A bill introduced by senators Dick Durbin and Mike Lee to reauthorize the Section 702 surveillance program is the fifth introduced in the US Congress this winter. The authority is threatening to expire in a month, disrupting a global wiretapping program said to inform a third of articles in the President’s Daily Briefing—a morning “tour d’horizon” of US spies’ top concerns.
But the stakes aren’t exactly so clear. With or without Congress, the Biden administration is seeking court approval to extend the 702 program into 2025. From the moment US representative Mike Johnson assumed the House speakership, he’s been unable to orchestrate a vote on the program. Outgunned most recently by Mike Turner, the chairman of the House Intelligence Committee, Johnson was forced to kill a vote after a month of negotiations.
This, even though Congress can essentially agree on one thing if nothing else: that the 702 program is vital to the national defense and that it can’t be allowed to expire. Johnson has, once again, vowed to hold a vote on the matter, this time after Easter. And historically, this is where things have begun to fall apart.
The biggest hurdle to reauthorizing the program is a dispute between lawmakers over whether the government should get search warrants before looking up Americans using 702, a massive wiretap database full of millions of email, voice, and text conversations intercepted by spies.
The Durbin-Lee bill contains tweaks designed, its authors say, to meet the Biden administration halfway. While most bills up to now have wrestled over the title of “reform,” Durbin’s has set its sights on being the first to bring compromise.
Unlike past bills, the Security and Freedom Enhancement (SAFE) Act does not require the FBI to get a warrant merely to search the 702 database for US communications. Only if the search finds results is a warrant needed, and only if investigators intend to read the files.
Without going to court, investigators could still learn whether the communications they’re after exist, whether the person they’re investigators spoke with any foreigners under surveillance, and know when those conversations took place. And because it’s generally trivial for law enforcement to obtain these types of records anyway, it’s a compromise that most reformers are likely to live with.
The tweak will add to the difficulty the FBI is having convincing lawmakers that warrants will hinder investigations or destroy the program altogether. “This narrow warrant requirement is carefully crafted to ensure that it is feasible to implement,” Durbin says, “and sufficiently flexible to accommodate legitimate security needs.”

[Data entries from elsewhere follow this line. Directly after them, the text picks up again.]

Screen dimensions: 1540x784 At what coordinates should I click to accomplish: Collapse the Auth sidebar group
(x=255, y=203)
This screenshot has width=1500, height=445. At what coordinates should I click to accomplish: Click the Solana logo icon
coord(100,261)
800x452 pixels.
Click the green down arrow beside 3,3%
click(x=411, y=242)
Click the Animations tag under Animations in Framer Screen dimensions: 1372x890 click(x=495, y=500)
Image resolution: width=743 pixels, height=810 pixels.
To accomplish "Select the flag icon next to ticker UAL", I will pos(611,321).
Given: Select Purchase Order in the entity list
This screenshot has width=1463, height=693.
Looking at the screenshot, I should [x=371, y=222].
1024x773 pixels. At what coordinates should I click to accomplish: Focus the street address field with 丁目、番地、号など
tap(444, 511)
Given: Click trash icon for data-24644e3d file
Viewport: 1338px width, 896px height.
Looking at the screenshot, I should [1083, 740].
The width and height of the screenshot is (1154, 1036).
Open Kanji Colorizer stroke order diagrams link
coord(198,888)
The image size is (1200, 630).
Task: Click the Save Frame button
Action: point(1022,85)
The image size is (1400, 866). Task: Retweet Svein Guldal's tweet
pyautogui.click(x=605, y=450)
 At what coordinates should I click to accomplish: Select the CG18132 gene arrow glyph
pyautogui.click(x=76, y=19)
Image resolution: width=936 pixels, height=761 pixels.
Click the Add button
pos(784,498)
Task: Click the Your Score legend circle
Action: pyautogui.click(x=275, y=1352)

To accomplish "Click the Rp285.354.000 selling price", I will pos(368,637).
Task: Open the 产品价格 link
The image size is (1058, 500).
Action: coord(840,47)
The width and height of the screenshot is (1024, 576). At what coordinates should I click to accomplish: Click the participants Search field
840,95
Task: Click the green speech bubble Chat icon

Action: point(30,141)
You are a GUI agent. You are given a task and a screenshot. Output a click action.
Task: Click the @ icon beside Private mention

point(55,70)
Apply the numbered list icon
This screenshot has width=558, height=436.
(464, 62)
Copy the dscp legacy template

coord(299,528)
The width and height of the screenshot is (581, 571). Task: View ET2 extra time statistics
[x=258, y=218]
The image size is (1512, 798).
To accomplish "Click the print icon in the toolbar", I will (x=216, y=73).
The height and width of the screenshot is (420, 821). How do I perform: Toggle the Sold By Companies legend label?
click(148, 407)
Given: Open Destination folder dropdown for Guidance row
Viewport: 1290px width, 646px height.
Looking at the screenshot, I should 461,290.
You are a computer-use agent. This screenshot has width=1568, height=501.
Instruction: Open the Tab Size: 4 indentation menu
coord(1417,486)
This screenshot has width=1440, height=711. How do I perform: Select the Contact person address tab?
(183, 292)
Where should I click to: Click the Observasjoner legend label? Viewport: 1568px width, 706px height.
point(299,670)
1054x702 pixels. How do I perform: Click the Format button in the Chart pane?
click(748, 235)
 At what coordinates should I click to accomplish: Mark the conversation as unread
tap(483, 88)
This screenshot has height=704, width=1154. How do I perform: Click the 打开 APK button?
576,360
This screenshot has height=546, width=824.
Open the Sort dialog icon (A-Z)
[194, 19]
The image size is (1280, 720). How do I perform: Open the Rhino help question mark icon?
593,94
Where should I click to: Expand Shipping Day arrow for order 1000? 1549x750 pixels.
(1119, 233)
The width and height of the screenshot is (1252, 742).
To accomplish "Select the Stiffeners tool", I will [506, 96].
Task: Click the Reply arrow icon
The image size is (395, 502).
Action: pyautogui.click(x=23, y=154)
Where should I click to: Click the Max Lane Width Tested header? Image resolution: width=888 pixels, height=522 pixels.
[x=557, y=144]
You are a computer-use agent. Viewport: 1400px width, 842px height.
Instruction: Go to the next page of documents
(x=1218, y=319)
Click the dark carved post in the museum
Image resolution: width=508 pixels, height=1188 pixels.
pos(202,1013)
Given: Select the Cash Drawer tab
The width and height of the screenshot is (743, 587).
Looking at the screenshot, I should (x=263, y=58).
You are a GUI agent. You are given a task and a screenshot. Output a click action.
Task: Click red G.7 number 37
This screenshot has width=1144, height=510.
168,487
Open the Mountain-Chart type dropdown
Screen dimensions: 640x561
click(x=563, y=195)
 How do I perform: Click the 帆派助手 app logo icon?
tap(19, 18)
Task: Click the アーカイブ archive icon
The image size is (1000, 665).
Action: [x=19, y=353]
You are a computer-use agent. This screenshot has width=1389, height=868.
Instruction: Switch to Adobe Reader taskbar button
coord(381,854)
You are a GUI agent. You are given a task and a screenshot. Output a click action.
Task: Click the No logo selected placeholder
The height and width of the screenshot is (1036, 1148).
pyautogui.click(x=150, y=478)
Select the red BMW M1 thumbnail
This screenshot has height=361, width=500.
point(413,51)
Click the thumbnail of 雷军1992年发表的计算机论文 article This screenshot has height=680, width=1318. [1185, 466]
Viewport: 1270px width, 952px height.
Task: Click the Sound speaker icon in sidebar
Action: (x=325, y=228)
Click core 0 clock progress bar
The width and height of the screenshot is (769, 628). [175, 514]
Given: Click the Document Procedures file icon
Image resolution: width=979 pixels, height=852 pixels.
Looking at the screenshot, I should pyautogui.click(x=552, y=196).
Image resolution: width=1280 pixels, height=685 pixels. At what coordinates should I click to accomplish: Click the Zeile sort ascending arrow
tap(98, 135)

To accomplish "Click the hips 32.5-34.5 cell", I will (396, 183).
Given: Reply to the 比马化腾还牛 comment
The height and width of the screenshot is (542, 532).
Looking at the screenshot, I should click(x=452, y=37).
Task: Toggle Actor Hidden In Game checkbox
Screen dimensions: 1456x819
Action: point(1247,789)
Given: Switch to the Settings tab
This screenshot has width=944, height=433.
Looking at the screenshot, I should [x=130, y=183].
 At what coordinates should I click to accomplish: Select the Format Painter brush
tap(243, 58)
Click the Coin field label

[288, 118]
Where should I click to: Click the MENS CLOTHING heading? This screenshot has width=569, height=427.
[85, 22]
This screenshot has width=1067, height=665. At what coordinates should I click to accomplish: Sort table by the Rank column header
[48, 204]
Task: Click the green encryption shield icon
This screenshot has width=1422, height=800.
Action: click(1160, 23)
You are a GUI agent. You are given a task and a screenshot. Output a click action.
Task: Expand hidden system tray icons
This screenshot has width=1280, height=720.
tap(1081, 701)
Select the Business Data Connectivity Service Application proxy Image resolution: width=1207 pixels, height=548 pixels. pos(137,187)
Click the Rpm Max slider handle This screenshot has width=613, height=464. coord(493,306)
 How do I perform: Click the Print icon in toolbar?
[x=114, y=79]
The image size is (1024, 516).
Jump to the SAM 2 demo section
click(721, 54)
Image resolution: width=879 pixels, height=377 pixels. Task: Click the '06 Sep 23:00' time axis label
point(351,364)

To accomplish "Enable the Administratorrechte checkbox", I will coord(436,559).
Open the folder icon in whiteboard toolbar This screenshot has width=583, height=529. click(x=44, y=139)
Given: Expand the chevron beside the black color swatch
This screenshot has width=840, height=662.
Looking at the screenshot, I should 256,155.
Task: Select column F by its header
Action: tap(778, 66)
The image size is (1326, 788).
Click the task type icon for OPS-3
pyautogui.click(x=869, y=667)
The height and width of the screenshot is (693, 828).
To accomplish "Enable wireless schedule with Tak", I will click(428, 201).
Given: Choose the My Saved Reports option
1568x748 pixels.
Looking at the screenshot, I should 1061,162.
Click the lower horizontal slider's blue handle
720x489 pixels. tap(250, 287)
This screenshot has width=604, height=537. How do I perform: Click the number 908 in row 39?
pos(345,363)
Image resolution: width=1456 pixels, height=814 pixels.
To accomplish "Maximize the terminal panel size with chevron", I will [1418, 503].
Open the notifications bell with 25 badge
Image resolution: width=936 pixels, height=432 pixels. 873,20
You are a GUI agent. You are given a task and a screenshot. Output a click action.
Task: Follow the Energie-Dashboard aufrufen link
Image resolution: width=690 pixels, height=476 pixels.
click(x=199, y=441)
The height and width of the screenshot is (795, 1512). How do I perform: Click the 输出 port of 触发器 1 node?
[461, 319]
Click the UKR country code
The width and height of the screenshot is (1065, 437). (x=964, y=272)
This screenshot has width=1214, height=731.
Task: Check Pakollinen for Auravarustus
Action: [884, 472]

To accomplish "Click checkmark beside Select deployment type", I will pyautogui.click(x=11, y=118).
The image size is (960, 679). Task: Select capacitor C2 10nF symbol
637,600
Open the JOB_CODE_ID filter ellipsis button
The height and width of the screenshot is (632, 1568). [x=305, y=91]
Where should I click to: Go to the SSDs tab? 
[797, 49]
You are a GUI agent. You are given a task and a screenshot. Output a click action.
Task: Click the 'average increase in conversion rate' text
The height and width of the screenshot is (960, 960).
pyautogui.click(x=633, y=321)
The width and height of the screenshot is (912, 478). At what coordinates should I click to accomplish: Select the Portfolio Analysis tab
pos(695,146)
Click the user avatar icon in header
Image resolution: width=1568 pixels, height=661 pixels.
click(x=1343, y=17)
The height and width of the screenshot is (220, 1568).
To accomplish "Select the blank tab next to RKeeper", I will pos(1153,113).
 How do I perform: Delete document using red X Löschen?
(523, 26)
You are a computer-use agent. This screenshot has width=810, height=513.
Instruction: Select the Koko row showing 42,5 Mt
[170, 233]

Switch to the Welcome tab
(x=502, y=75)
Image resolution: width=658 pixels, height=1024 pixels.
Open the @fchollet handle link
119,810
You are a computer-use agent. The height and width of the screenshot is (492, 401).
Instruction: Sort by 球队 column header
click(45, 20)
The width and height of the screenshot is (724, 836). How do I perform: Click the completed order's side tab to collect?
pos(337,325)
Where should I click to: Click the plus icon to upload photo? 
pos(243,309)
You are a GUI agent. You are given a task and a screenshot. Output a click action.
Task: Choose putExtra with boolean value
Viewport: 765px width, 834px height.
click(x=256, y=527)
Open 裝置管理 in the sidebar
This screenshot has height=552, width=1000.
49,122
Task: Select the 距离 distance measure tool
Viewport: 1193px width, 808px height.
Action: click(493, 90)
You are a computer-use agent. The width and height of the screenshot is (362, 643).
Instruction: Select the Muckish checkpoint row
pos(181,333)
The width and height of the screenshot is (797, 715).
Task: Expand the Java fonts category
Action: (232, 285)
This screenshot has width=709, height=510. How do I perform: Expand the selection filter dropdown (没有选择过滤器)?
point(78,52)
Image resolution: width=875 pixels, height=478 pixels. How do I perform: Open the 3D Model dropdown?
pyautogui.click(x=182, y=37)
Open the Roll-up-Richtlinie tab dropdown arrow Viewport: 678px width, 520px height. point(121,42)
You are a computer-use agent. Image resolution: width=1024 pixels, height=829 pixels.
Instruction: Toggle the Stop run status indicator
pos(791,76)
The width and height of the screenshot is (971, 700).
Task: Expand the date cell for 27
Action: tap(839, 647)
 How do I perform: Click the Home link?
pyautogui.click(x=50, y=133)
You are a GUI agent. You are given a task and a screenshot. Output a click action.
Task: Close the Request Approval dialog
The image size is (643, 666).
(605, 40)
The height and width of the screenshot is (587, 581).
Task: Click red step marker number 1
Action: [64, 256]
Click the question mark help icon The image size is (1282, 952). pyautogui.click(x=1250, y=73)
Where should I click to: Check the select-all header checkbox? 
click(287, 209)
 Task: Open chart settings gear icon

“There is little doubt that Section 702 is a valuable national security tool,” adds Durbin, but the program sweeps up “massive amounts of Americans’ communications.”
“Even after implementing compliance measures, the FBI still conducted more than 200,000 warrantless searches of Americans’ communications in just one year—more than 500 warrantless searches per day,” he says.
The SAFE Act contains the same menu of emergency exceptions that members of the House Judiciary Committee offered up in previously introduced legislation. The exceptions would allow the FBI to ignore the warrant requirements during emergencies, such as people faced with imminent harm or death. The bureau can search the database at will using “known threat signatures” linked to cybercrimes as well, a carve-out designed to help the FBI dodge legal red tape while mitigating harm from malicious software.